Portugal no centro da Medicina Geral e Familiar

O ano de 2025 parece ter começado de forma desafiadora, no mundo, e na Medicina Geral e Familiar (MGF) em Portugal.

A falta de médicos de família no Serviço Nacional de Saúde (SNS) continua a ser tema nos jornais e alvo de debate na sociedade civil. Nos locais de trabalho persistem os desafios diários para uma prática de medicina de proximidade, com qualidade técnico-científica e empatia. Por vezes, pode parecer difícil manter a motivação num sistema que não valoriza devidamente os seus profissionais de saúde.

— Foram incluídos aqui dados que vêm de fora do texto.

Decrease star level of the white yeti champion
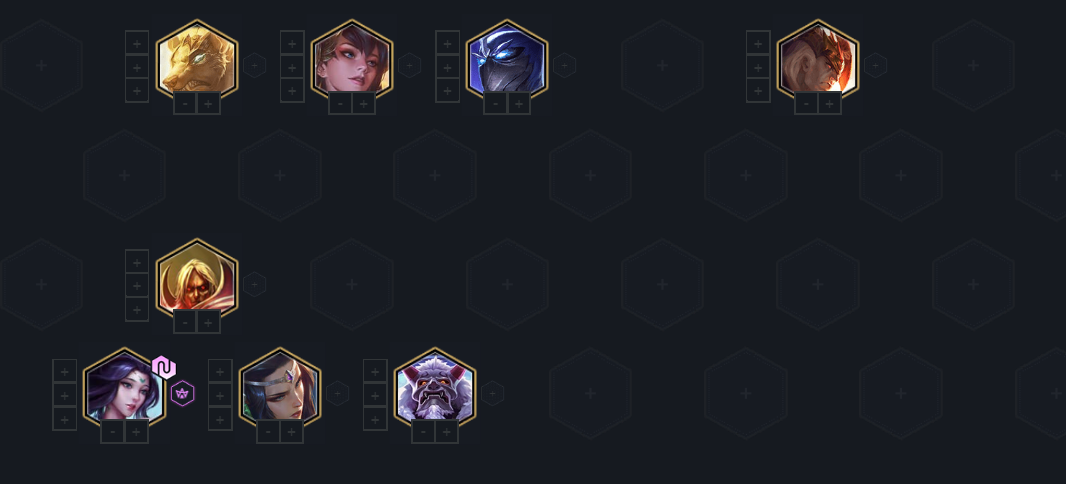This screenshot has height=484, width=1066. [x=424, y=432]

Não obstante as dificuldades e constantes reptos, continuamos a fazer a diferença e a provar que um SNS assente em cuidados de saúde primários robustos modifica a qualidade de vida e longevidade da nossa população.

Embora possamos ser um país pequeno no contexto global, em setembro de 2025 Portugal será o centro do mundo da Medicina Geral e Familiar. Lisboa sediará a conferência mundial da WONCA – Organização Mundial dos Médicos de Família, num evento coorganizado pela APMGF – Associação Portuguesa de Medicina Geral e Familiar e WONCA Europa. Em Portugal, reunir-se-ão colegas de todo o mundo, partilhando conhecimentos e práticas clínicas diversas; abordando desafios idênticos e construindo soluções; percebendo que na diferença se encontram pontes e novas ideias para melhorar realidades que podem ter tanto de distinto como de comum.

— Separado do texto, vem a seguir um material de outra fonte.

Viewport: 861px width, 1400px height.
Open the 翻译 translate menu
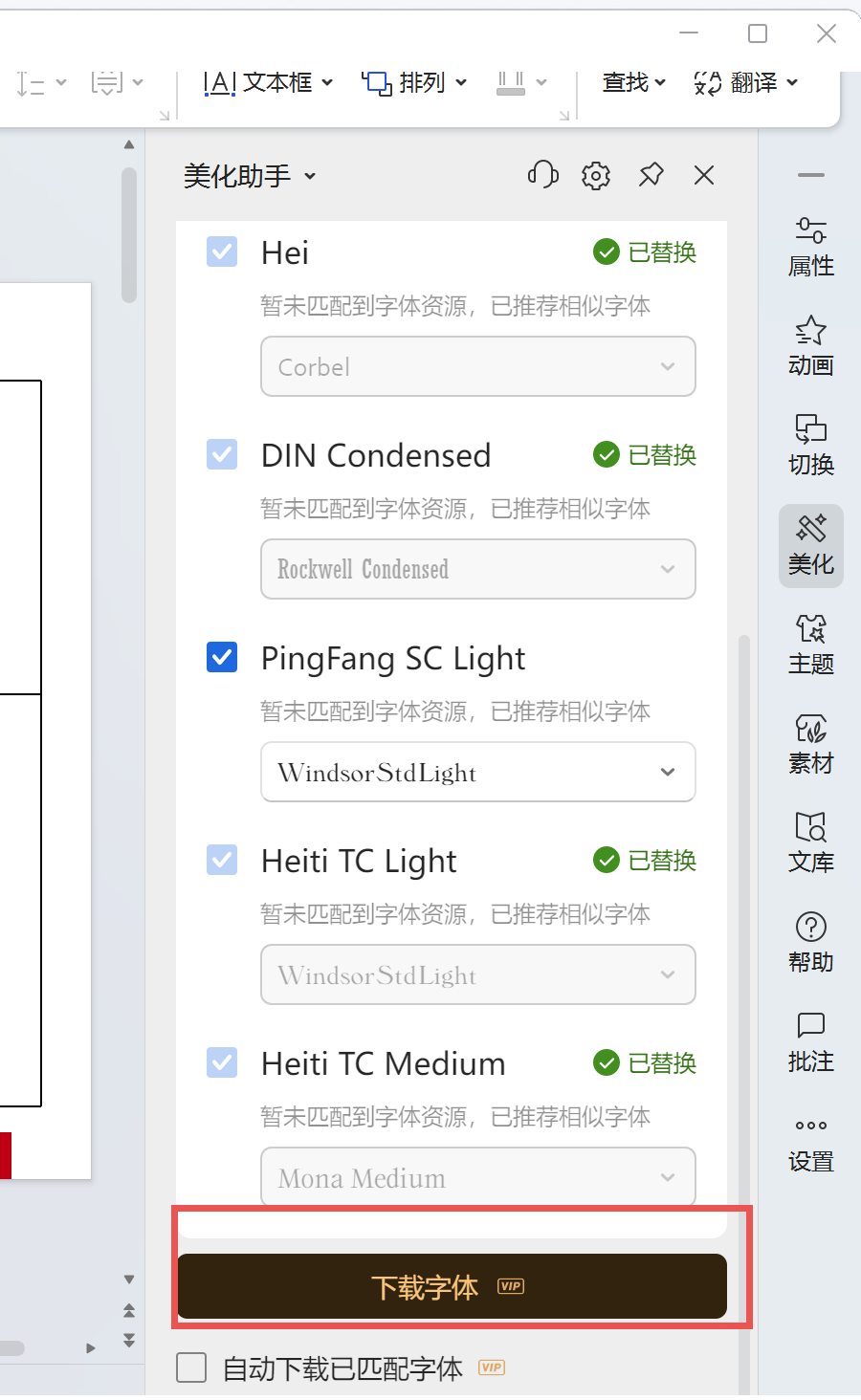pyautogui.click(x=746, y=83)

Neste evento, nunca realizado em Portugal, vão cruzar-se resultados de múltiplas investigações científicas e práticas inovadoras que podem ser aplicadas em diferentes contextos globais, melhorando a qualidade dos cuidados de saúde primários. A partilha de experiências irá contribuir para a inovação em MGF, contribuindo para a melhoria da saúde global e fortalecimento dos sistemas de saúde.

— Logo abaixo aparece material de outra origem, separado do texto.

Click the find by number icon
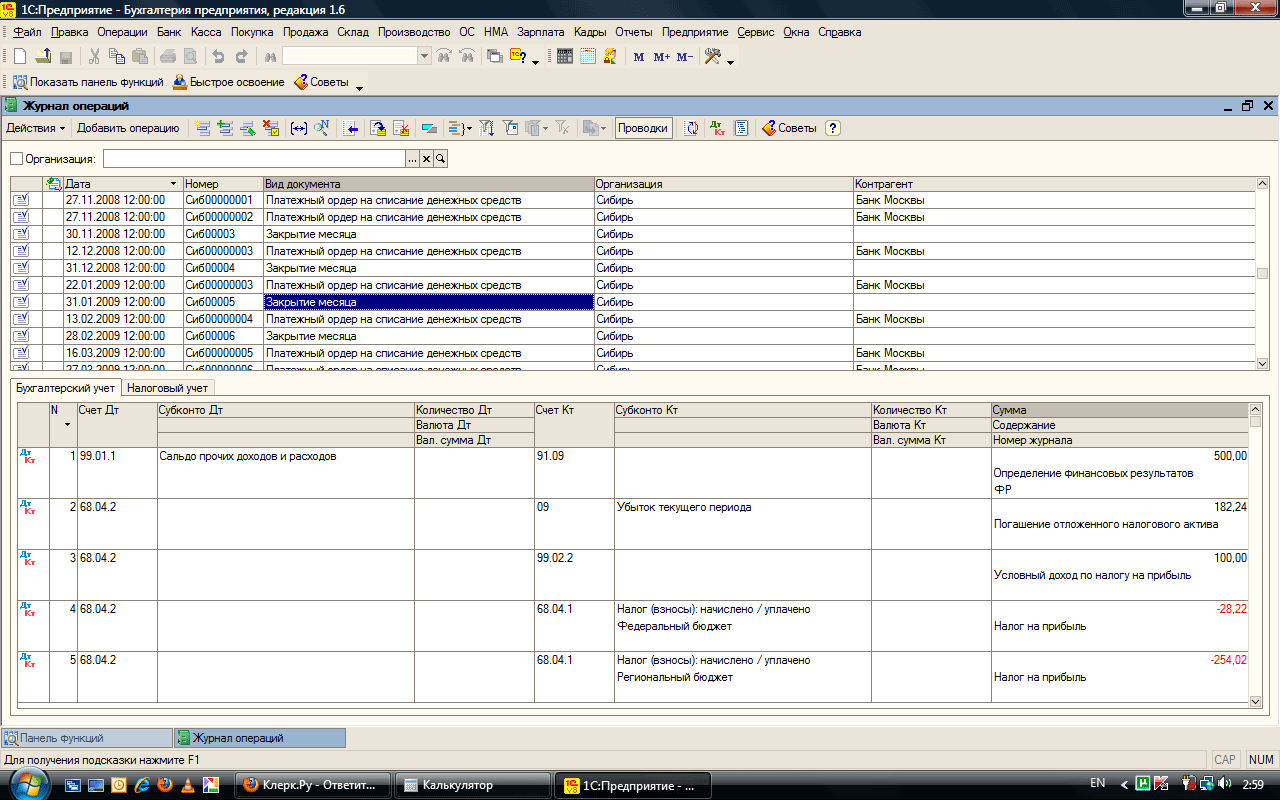The width and height of the screenshot is (1280, 800). pos(322,128)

Esta conferência mundial será uma oportunidade única de atualização profissional, mas também de criação de redes de contacto entre profissionais de saúde, promovendo colaborações internacionais e o intercâmbio de experiências e conhecimentos.

O sentido de pertença à “melhor especialidade do mundo” e a realização de que partilhamos obstáculos semelhantes, irão sem dúvida contribuir para que possamos, de certo modo, reconciliar-nos com a nossa realidade sem, contudo, nos acomodarmos. Porque os médicos de família continuarão na linha da frente dos cuidados aos seus pacientes e na defesa de uma medicina humanizada, atualizada e integral.